Sometimes when I click on a Google search link for something from the JWFan forums, it redirects me to a porn site. Why does it do that?

:erm: I don’t know. lol.
Whoever’s managing their site might not have the best security up and someone found a way to share their porn.

These kinds of things don’t pop up in security blogs or commonly known security reports for security programs.
The maintaining of a website is not up to people like Malwarebytes or Avast.
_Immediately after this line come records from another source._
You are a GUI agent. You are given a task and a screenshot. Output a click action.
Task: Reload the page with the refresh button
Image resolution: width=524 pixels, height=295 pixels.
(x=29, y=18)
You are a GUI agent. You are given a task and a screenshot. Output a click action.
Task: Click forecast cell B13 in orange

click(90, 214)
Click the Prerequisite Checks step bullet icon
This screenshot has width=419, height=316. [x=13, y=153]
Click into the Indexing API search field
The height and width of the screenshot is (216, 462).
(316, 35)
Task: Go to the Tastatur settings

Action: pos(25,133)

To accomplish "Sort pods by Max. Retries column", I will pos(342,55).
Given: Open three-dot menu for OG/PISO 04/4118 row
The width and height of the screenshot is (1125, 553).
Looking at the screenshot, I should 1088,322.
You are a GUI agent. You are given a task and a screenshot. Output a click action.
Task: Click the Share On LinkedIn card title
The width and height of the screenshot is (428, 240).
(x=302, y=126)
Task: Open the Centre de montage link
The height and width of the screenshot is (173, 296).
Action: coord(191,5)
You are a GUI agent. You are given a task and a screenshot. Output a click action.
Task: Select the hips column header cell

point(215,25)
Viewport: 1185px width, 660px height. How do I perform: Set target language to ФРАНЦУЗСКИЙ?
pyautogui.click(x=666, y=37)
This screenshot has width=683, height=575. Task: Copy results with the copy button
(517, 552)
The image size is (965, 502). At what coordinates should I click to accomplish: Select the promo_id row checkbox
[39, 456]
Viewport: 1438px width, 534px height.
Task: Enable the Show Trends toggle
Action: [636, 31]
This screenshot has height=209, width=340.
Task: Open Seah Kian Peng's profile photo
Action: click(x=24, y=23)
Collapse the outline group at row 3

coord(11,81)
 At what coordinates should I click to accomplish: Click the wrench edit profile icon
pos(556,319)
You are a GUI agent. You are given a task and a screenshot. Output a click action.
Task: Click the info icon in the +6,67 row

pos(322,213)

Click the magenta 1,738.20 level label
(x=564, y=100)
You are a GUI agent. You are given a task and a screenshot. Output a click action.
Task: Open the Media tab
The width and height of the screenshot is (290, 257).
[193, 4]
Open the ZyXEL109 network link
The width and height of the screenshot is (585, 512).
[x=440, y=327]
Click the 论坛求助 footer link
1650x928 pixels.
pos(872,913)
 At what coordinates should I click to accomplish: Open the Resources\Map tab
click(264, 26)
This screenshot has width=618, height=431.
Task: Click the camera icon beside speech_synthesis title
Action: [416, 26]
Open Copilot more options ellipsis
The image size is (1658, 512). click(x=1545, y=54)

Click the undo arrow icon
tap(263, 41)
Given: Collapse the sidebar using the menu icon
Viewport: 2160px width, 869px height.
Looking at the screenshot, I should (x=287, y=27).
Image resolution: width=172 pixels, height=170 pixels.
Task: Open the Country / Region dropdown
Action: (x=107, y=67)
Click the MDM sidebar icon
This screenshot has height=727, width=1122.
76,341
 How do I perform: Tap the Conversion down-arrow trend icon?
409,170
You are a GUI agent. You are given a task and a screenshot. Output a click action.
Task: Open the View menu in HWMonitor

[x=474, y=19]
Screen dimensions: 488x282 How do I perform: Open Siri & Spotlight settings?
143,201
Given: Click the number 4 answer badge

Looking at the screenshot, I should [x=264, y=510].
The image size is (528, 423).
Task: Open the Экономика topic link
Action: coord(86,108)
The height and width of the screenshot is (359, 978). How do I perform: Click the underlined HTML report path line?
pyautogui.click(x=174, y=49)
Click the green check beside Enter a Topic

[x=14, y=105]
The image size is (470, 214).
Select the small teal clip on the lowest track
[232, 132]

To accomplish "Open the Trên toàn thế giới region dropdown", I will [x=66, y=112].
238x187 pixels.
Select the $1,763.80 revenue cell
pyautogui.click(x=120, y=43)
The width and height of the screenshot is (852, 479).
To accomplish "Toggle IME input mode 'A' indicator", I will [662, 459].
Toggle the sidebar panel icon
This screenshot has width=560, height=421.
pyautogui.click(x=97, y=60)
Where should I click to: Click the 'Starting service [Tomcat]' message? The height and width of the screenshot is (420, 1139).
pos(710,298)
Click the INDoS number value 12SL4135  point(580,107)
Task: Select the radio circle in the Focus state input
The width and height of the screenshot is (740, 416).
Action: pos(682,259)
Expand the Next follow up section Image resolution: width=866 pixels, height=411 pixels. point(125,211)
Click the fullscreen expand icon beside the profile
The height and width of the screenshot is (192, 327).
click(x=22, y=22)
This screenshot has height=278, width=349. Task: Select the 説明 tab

If this happens a lot when you google, regardless of website, there’s a good chance you have a virus that just wants to make you happy.
If it happens only to JWFans, they should be notified. But they probably already know about it and not much can be done unless they exceed their regular donations to upgrade the features of their forum?

It’s beyond me.
Personally, I just think you’re some kind of pervert that won’t share porn. :-/

dled, installed, giving it a try.

On a similar note,

users should be weery when clicking on any random link shortener.
Some popular link shortening services are easily leading to malware and other hostile environments with no idea of what you’re clicking on.
Anti-Exploit + Anti-Malware should help protect against those.

Google shortener, tinyurl have been involved in cases of malicious activity when random people clicked on random links without knowing who posted what.
Brain power activate! :smrt:

A very sweet links shortener is provided by the french computer mag "Canard PC". it works well, but I don’t know how long the shortened links are valid.

here it is: CPC – Crush LinX (Want small URL ?) (http://cpc.cx/)

And if you wonder who Terraboule tech is, it’s one of the magazine journalists, Doc Terraboule, their hardware specialist.

also, there is never too much malwarebytes software on your PC.

I’ve never trusted ad.fly. I’ve never used my links on them, nor have I been very keen on continuing with them…

Continuing on what somebody said earlier about link shorteners, yes – be careful when clicking on them. The way I check is to eiher right click on the link, Inspect the Element and check what link it will redirect you to.
Or, open it in Incognito mode and as soon as you think it’s suspicious in any way, exit it.

The for the info Sparky, blind linking is risky so such a tool would be a nice addition to ones security perimeter.